When information technology users are in doubt about what to buy, who to buy it from and whether or not they can afford it, they are apt to buy nothing at all, writes Di Palframan.
Confusion and insecurity abound in today's information technology industry. Users around the world are trying to assess the newer, cheaper and more open computers to decide when or whether to invest in them. Some computer makers are going through a similar analysis but in their case the question is how to survive on the thinner margins that these machines command. Their uncertain future adds further complications for the users, who now also have to consider which supplier to back. Then some countries, notably the UK, are in the midst of a recession - yet another imponderable.
The result will be a slowdown in spending on computer hardware and software. There is ample evidence to support this in Price Waterhouse's latest International Information Technology Review which tracks investment intentions in 10 countries around the world.
First, looking at hardware spending plans this year, the review shows cutbacks in Britain, the United States, France, Canada and Spain compared with the year before. But, as in 1990, Japan stands head and shoulders above the rest in hardware investment intentions this year.
The tighter hardware budgets in some countries could, Price Waterhouse points out, simply reflect the declining price/performance ratio of computers. In other words, companies now spend fewer pounds to get a million instructions per second (mips) from their machines.
For software the review shows a downward trend in the UK, Canada and Spain this year. Japan, once again, is on the up, as are the US and Denmark. The rest of the countries show little movement. One obvious conclusion that could be drawn from the review is that the Japanese are steaming ahead with well defined information technology plans.
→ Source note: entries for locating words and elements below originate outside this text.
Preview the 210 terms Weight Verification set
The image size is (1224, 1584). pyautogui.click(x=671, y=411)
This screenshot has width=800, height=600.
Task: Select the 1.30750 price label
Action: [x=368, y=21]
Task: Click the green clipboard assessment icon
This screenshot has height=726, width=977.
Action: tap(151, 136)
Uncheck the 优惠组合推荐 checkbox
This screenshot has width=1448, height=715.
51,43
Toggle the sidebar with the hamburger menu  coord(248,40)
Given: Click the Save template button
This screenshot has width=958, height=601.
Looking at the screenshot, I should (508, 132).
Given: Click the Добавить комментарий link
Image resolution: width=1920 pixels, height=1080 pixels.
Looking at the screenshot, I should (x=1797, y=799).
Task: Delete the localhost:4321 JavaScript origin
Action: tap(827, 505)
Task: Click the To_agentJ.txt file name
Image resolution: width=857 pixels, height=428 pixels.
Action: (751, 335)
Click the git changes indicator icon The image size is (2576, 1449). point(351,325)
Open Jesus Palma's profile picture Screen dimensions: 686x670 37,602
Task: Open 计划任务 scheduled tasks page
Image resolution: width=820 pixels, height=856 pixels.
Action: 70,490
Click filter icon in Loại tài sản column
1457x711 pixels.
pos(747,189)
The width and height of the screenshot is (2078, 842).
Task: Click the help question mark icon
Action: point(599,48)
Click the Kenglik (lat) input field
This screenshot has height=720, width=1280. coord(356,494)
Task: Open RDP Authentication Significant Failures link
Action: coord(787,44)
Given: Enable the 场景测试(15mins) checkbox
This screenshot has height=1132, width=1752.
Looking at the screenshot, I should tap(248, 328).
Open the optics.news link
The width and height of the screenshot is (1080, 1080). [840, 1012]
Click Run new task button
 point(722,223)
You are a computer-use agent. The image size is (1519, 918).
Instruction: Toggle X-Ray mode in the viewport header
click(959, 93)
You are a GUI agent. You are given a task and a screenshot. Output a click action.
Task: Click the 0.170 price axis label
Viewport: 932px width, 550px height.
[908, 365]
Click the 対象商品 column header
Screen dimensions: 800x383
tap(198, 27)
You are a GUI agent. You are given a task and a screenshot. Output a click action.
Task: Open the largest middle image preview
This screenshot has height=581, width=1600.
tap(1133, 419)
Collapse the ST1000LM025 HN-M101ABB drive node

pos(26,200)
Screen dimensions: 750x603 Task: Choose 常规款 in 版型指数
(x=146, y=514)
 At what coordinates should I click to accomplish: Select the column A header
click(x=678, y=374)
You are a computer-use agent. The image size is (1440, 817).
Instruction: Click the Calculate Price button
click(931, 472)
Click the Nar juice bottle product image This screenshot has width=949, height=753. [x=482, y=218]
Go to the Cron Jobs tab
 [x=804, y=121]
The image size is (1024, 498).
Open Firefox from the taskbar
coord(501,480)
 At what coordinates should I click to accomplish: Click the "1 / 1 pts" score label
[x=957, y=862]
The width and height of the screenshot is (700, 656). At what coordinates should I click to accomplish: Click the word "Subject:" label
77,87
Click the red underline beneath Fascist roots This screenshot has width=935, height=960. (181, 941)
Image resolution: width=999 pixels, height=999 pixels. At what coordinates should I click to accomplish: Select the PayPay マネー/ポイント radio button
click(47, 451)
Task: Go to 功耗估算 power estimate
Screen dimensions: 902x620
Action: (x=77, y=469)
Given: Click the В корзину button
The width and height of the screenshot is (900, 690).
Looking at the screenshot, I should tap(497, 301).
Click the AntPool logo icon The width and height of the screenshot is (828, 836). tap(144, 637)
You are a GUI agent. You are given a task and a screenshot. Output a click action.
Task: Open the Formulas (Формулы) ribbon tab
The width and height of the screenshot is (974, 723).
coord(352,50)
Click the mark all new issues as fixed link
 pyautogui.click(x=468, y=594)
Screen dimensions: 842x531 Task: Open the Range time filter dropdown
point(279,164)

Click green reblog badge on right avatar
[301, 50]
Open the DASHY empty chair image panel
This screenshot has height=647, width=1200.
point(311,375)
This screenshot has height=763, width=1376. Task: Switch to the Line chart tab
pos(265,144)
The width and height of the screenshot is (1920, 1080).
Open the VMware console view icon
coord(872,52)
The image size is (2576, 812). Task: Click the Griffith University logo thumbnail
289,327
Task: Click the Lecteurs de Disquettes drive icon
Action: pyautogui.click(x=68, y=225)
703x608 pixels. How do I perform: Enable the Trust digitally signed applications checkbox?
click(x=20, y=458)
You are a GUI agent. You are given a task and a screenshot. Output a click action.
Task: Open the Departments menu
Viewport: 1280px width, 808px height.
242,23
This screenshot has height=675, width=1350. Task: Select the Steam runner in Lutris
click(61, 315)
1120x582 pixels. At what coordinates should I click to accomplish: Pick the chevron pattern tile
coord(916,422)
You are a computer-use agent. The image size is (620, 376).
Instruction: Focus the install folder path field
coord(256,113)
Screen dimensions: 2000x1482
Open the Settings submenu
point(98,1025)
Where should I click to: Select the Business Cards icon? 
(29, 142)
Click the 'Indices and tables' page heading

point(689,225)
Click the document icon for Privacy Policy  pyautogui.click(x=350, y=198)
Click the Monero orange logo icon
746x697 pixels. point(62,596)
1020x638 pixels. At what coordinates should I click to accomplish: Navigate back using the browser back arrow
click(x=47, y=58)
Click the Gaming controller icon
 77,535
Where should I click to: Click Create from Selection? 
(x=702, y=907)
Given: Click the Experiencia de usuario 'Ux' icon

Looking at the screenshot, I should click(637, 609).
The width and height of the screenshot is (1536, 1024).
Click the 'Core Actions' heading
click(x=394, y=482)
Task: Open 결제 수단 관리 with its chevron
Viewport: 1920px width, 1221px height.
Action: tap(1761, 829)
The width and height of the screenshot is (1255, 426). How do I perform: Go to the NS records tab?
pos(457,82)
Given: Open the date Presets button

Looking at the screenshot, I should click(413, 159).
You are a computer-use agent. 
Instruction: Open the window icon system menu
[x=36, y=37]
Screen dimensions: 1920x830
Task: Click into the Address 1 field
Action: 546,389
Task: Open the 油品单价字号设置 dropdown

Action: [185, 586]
Another is that the UK is abandoning its plans as it slides further into economic and technological turmoil.
Undoubtedly there is a great deal of confusion in the UK about so-called open systems - computers that will use a common UNIX operating system so that, in theory, an applications software package developed for one brand of UNIX computer will run on all others. Such hardware is very appealing. It is cheaper than the proprietary machines that most organisations use and it means that users have a wide choice of suppliers.
As yet there is no single standard version of UNIX, but an increasing number of application software packages are being developed for these computers. Initially much of the UNIX-based software was for technical applications but more and more commercial packages are emerging. It is now more feasible than ever for organisations to switch from their expensive proprietary machines to lower-cost UNIX computers.
Unfortunately, the cost of the equipment is not the only variable in the equation. Keeping it up and running is probably a higher priority. With UNIX or open systems, where the hardware and software are often bought from several different suppliers, "information technology management is much more complex", according to Roger Pavitt, a Price Waterhouse consultant. Weighing up the pros and cons of open systems is not easy and some information technology departments are ill equipped to do the job.